Cautionary Note Regarding Forward-Looking Statements:

 

This press release contains forward-looking statements within the meaning of the Private Securities Litigation Reform Act of 1995, including statements regarding the closing of a potential business combination with Medterra and whether the NYSE will find that the proposed business combination complies with their listing requirements. Forward-looking statements are prefaced by words such as “anticipate,” “expect,” “plan,” “could,” “may,” “will,” “should,” “would,” “intend,” “seem,” “potential,” “appear,” “continue,” “future,” believe,” “estimate,” “forecast,” “project,” and similar words. Forward-looking statements are based on our current expectations and assumptions regarding our business and other future conditions. Because forward-looking statements relate to the future, they are subject to inherent uncertainties, risks and changes in circumstances that are difficult to predict. We caution you, therefore, against relying on any of these forward-looking statements. Our actual results may differ materially from those contemplated by the forward-looking statements for a variety of reasons, including, without limitation, our ability to negotiate and enter into a definitive Merger Agreement, our need to raise sufficient capital to repay Medterra’s indebtedness which will be a condition to closing and additional funding to meet our working capital needs, our ability to reach an agreement with Medterra’s lender on the value of certain warrants, the need for consents and approvals from third parties to proceed with the transaction and any risks and uncertainties which may arise from any failure to obtain such consents and approvals, our ability to convince the NYSE that we will meet its listing requirement upon the closing of the proposed business combination. See also the Risk Factors contained in our Form 10-K for the year ended December 31, 2025. Any forward-looking statement made by us in this presentation speaks only as of the date on which it is made. Factors or events that could cause our actual results to differ may emerge from time to time, and it is not possible for us to predict all of them. We undertake no obligation to publicly update any forward-looking statement, whether as a result of new information, future developments or otherwise, except as may be required by law.

  

 

 

FAQ

What NYSE issue did Splash Beverage Group (SBEV) disclose?

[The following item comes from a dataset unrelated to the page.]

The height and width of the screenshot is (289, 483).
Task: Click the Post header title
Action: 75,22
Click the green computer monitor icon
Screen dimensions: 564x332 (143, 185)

Splash Beverage Group received a NYSE notice that it is not meeting continued listing standards. Shareholders’ equity was reported at ($15,300,828), below the $6 million minimum, requiring a remediation plan and potential cure period to regain compliance.

How much was Splash Beverage Group’s shareholders’ equity below NYSE requirements?

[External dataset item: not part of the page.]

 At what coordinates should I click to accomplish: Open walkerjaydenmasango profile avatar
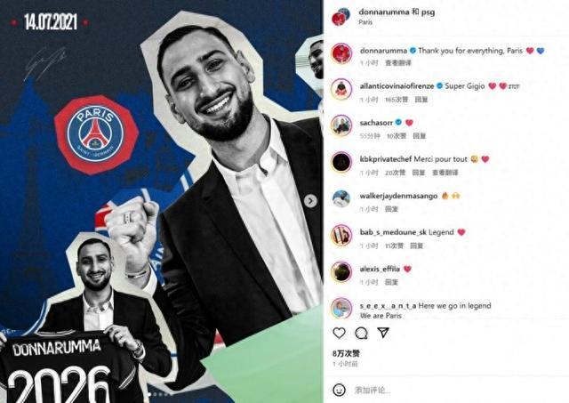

As of December 31, 2025, Splash Beverage Group reported shareholders’ equity of ($15,300,828). The NYSE American standard requires at least $6 million, indicating a sizable equity shortfall and prompting the exchange’s noncompliance notice to the company.

What financing transactions did Splash Beverage Group (SBEV) recently complete?

The company borrowed $30,000, sold $200,000 of Series A-1 Convertible Preferred Stock, granted VWAP-based stock purchase options, and issued warrants for 50,000 common shares. It also agreed to swap outstanding Series D preferred stock for 227,200 common shares, pending NYSE approval.

What are the key terms of Splash Beverage’s Series A-1 Convertible Preferred Stock?

The Series A-1 pays a 12% annual cumulative dividend, convertible at the lower of $4.00 or 80% of the five-day VWAP, with a $1.25 floor. The conversion right runs until May 27, 2027, after which the company may redeem the Series A-1 shares.

How could the Medterra CBD merger affect Splash Beverage’s NYSE compliance?

Splash Beverage points to a potential merger with Medterra CBD, LLC as part of its response to the NYSE. Management believes closing this business combination could help meet shareholders’ equity standards, but it still requires a definitive agreement, financing, approvals and NYSE acceptance.

What dilution risks did Splash Beverage Group highlight for SBEV shareholders?

The company stated that issuing common stock upon exercise of options, conversion of preferred shares, and exercise of warrants described in the filing will create potential dilution. This includes VWAP-discounted options, convertible Series A-1 preferred and 50,000 warrants at $4.00 per share.